Bonjour je suis nouveau sur le forun et Francais je sais pas ecrire en Anglais donc pardonnez moi car je vais ecrire en Francais...
J habite au Quebec depuis 10ans avant j etais dans le sud de la France , je suis aussi Administrateur d un forum sur l Apiculture Francais et aussi un groupe sur Faceboock (apiculture au Quebec)
je pratique l apiculture depuis 30ans environ et je leve moi meme mes reine et je fais aussi mes nucs
j espere echanger avec vous dans notre passion commune 
a bientot
sauve


----------



## Tenbears (May 15, 2012)

Bienvenue! 30 ans est un temps long pour un apiculteur. Je suis sur que vous anez beaucoup a offrir. Impatient d echanges avec vous.


----------



## GaryG74 (Apr 9, 2014)

Welcome to BeeSource. My French is very rusty so I'll stick to English.


----------



## sauve (Aug 28, 2016)

Tenbears said:


> Bienvenue! 30 ans est un temps long pour un apiculteur. Je suis sur que vous avez beaucoup a offrir. Impatient d echanges avec vous.





GaryG74 said:


> Welcome to BeeSource.
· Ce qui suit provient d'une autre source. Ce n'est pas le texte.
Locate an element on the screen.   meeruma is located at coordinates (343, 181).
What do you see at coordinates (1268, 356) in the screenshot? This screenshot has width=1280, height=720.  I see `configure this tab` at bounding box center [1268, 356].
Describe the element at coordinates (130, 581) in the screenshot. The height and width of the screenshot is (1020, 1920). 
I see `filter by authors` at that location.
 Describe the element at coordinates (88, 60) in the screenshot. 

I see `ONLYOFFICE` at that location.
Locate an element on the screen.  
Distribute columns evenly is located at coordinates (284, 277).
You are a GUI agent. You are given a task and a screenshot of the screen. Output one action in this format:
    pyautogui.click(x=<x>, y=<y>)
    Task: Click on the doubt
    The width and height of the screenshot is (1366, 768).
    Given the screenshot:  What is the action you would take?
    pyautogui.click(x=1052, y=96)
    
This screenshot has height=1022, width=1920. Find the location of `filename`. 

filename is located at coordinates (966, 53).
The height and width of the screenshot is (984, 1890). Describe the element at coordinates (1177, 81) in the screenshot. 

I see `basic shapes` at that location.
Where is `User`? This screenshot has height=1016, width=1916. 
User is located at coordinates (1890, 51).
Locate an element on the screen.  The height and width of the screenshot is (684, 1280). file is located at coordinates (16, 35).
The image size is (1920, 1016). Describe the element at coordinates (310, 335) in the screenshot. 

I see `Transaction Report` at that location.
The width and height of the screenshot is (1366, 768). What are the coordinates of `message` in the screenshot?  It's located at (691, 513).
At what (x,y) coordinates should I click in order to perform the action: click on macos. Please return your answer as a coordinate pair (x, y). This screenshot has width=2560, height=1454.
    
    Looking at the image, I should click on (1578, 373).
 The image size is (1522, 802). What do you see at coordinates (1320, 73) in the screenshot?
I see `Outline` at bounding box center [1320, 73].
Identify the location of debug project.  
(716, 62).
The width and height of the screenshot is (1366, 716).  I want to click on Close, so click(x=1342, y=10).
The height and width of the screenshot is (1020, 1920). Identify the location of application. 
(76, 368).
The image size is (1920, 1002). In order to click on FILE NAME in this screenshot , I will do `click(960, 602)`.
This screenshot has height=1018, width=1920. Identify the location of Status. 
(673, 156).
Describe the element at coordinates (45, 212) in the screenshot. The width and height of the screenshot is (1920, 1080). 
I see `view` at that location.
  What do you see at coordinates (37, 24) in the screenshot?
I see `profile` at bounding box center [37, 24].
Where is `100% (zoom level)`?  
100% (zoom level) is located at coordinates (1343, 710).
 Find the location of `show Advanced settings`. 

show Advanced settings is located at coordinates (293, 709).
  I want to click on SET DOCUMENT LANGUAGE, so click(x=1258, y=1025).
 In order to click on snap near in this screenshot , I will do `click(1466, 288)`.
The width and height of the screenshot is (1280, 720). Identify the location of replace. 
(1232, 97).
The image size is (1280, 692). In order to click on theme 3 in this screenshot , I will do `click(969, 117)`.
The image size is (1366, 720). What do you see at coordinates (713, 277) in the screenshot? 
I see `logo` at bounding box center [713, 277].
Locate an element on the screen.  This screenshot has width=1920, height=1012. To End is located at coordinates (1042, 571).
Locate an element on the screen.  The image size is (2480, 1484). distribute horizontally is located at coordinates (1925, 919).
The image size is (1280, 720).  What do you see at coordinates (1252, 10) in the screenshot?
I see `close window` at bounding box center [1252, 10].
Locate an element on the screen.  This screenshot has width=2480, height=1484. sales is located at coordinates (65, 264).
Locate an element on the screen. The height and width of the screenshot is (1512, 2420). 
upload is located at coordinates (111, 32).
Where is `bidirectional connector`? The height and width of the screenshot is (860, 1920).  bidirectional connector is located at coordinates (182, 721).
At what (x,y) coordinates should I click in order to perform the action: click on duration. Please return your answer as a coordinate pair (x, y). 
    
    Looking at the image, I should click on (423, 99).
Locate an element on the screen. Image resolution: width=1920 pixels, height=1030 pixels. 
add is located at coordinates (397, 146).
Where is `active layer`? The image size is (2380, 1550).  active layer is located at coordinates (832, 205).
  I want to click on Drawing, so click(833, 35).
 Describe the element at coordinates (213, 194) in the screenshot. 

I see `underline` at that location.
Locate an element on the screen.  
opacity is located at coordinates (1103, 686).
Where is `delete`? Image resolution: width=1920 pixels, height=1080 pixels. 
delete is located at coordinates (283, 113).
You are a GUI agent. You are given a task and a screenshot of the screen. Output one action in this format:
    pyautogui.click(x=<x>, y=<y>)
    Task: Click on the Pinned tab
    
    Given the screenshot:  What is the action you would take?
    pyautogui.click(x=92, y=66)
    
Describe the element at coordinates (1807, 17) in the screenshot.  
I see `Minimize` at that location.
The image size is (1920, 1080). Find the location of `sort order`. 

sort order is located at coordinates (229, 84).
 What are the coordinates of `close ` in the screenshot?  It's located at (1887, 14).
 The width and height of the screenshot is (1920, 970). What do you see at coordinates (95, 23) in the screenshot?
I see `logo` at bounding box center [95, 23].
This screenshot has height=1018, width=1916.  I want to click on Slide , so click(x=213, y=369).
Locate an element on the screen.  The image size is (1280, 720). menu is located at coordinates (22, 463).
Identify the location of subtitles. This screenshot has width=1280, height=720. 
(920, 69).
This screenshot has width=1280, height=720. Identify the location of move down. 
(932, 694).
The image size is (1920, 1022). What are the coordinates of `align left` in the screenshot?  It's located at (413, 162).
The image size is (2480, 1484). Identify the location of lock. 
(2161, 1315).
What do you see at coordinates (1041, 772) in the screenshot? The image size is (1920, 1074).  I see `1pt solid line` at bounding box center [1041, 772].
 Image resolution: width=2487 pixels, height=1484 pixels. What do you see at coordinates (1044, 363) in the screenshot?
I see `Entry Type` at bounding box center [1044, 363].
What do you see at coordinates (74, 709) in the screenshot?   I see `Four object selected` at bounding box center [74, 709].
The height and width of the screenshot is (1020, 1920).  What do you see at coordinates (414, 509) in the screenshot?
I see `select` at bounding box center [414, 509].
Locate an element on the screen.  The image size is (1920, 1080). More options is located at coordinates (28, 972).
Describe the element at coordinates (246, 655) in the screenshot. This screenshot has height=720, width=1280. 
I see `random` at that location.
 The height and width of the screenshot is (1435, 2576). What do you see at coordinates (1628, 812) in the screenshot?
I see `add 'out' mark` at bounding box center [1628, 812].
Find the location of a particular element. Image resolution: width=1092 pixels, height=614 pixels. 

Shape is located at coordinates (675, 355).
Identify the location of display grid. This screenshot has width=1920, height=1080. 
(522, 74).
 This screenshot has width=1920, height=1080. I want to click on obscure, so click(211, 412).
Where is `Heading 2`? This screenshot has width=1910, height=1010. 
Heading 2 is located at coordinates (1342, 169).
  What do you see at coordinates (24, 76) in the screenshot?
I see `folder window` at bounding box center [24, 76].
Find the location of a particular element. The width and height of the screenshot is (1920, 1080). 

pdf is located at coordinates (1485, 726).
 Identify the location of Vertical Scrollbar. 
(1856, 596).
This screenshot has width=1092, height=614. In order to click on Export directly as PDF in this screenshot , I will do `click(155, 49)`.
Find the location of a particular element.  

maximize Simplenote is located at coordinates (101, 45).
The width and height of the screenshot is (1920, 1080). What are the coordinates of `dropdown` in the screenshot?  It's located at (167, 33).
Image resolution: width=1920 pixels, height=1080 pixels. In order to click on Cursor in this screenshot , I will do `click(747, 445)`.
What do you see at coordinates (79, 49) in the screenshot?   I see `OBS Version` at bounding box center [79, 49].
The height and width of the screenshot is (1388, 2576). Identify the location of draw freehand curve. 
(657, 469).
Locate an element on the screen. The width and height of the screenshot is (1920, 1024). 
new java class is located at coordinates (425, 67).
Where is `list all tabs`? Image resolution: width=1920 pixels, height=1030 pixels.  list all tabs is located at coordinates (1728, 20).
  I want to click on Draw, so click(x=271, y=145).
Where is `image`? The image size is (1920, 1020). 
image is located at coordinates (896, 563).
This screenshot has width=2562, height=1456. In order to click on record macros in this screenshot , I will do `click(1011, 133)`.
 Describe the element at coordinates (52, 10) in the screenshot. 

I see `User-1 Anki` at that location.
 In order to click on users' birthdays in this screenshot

My French is very rusty so I'll stick to English.


Merci pour votre acceuil, c est pas mon metier mais ma passion les abeilles je connais mais je serais heureux de partager avec vous le seul probleme c est que je sais pas parler ni ecrire Anglais,je vous ecrirai en francais et vous ferait la traduction 
au plaisir de vous lire


----------



## Lappe's Bee Supply (Jun 13, 2016)

Welcome to the forum!


----------



## sauve (Aug 28, 2016)

Lappe's Bee Supply said:


> Welcome to the forum!


Thank you


----------



## AmericasBeekeeper (Jan 24, 2010)

Bienvenue! Il est aussi ma passion.


----------